** start of Document segment **

I miss the times when we would make fool of ourselves, laughing away like nobody's business, doing the silly poses when taking picture in class. I miss the times where we'd sit together to do our usual things, gossip and talk about boys. I miss the times when we sneaked food inside our bag and ate it during lesson. I miss the times when we shared our biggest secrets about our crush. I miss the times when we poured out our feelings and cry on one's shoulders. But it all happened too fast.

Now, we've parted our ways. We're like no longer sworn sisters. Each of us has our own friends. And the worst thing ever- we can never click after that.

As I started to browse our photos taken together, these flashbacks ran into my mind and I smiled because of the fun we had. But this smile faded away, and it was all left with tears rolling down the cheeks and a sudden total breakdown.

** end of Document segment **

* **Stated goal A**
In the reflection on a lost friendship, what did the friends sneak inside their bag to eat during lesson?
* **Stated goal B**
Write the next part of the reflection on a lost friendship, picking up right after its last sentence.

** start of Rows **

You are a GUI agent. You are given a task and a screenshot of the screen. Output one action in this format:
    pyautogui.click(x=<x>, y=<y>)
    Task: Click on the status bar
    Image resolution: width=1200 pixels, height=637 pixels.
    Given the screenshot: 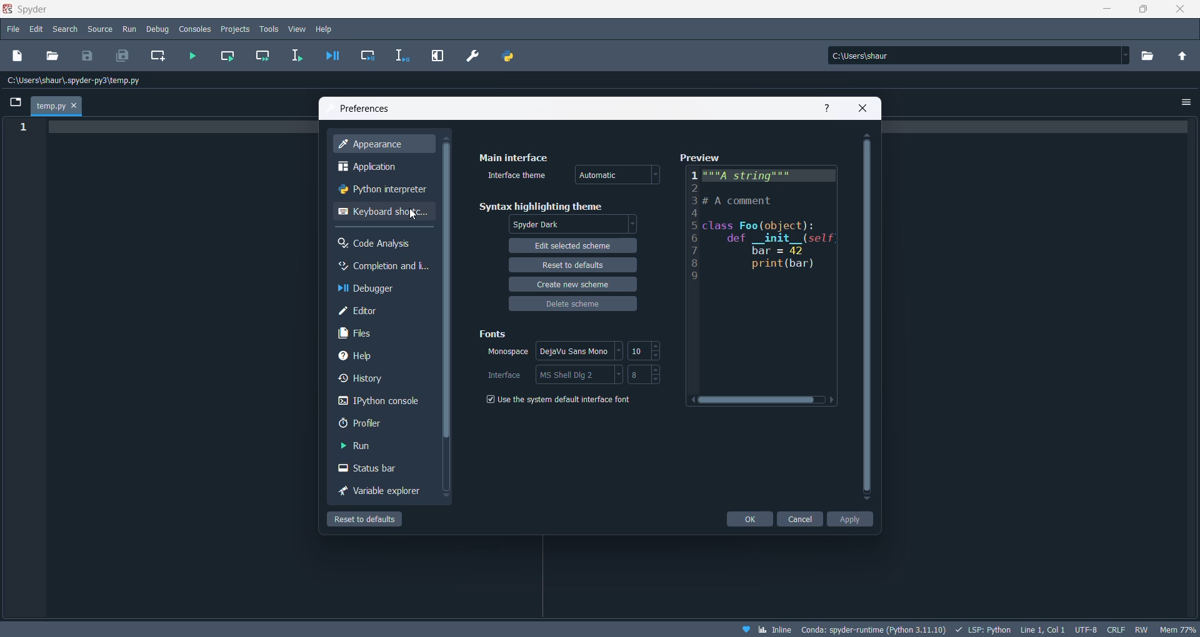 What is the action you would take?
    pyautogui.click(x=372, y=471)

** end of Rows **
** start of Rows **

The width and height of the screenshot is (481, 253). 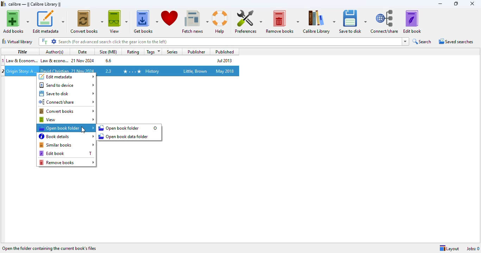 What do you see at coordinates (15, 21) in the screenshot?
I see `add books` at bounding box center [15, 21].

** end of Rows **

* **Expected answer A**
Food.

* **Expected answer B**
I then questioned myself, was it my fault, your fault or maybe Fate's fault? I then argued with myself, that this was actually my fault. My fault, for not spending time with you. For rejecting you every time you asked me out. For doing many wrongs to you. For not confronting you and sort things out nicely so that we wouldn't have ended up like this- Being strangers.

Karma has finally come in my life. The loved ones left me one by one. And when at times I need you the most, I know I can't, because we're no longer close.

I miss you and I hope you know who am I referring to..

and i hope any readers out there, it could be my friends or any anonymous bloghoppers, learn a valuable lesson from this post.
-Treasure your friends and accept them for who they are.